## Excerpt to read
= = = = =

You can also fetch it manually:

They're stored in  ~/Library/Application Support/obs-studio/logs timestamped by launch time. Grab the one from that particular stream and upload it here directly.


----------



## marshall409 (Jan 6, 2021)

Yeah I've got one of those. They're fun to mess around with but live production with them is creative to say the least. They definitely don't do 60...but if they're all out of frame sync that could maybe explain why 60 looks better.

Also what platform are you streaming on? There should definitely be a way to do a private test stream that won't affect your audience or analytics at all.


----------



## lankyandtheguy (Jan 6, 2021)

marshall409 said:


> Yeah I've got one of those. They're fun to mess around with but live production with them is creative to say the least. They definitely don't do 60...but if they're all out of frame sync that could maybe explain why 60 looks better.
> 
> Also what platform are you streaming on? There should definitely be a way to do a private test stream that won't affect your audience or analytics at all.

= = = = =

## Data
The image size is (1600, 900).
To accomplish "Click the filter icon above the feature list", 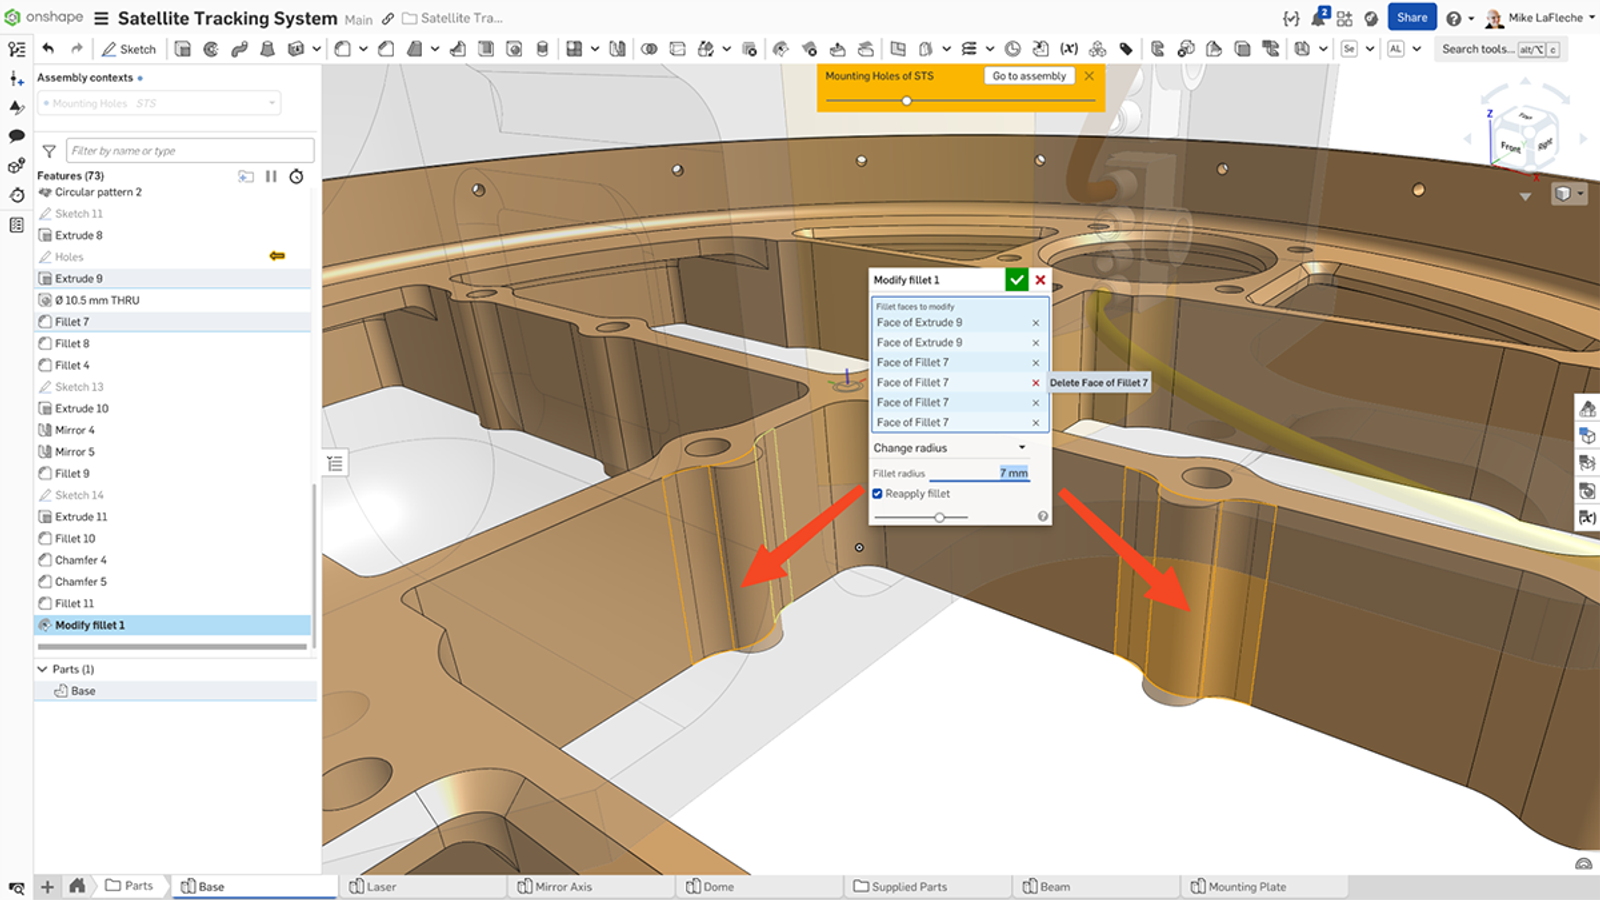I will (48, 150).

= = = = =

## Instruction A
Retype the OBS forum thread word for word, everything from "They're stored in" down to "it here directly.".
## Instruction B
Continue the OBS streaming forum thread from the point where it stops.

## Response A
They're stored in  ~/Library/Application Support/obs-studio/logs timestamped by launch time. Grab the one from that particular stream and upload it here directly.

## Response B
Hey so far (outside of ... well ... the whole reason I'm making this post hahaha...) they've handled the job pretty well. I bought a couple of 1080 USB 2.0 and then a few 1080 USB 3.0, but neither purchase specified output frame rate. So I'm probably returning and thinking about trying the new ones (the link I sent your way) that claims 1080x60 output USB3.0.

Side question - would trying the Atem mini potentially solve my problem? (outside of only having 4 inputs. Probably input my 4 most used cameras into it)

I'm on Twitch, and have run probably 10 independent Twitch Inspector runs for 10 - 30 mins without a single fluctuation or reported frame rate drop regardless of output setting.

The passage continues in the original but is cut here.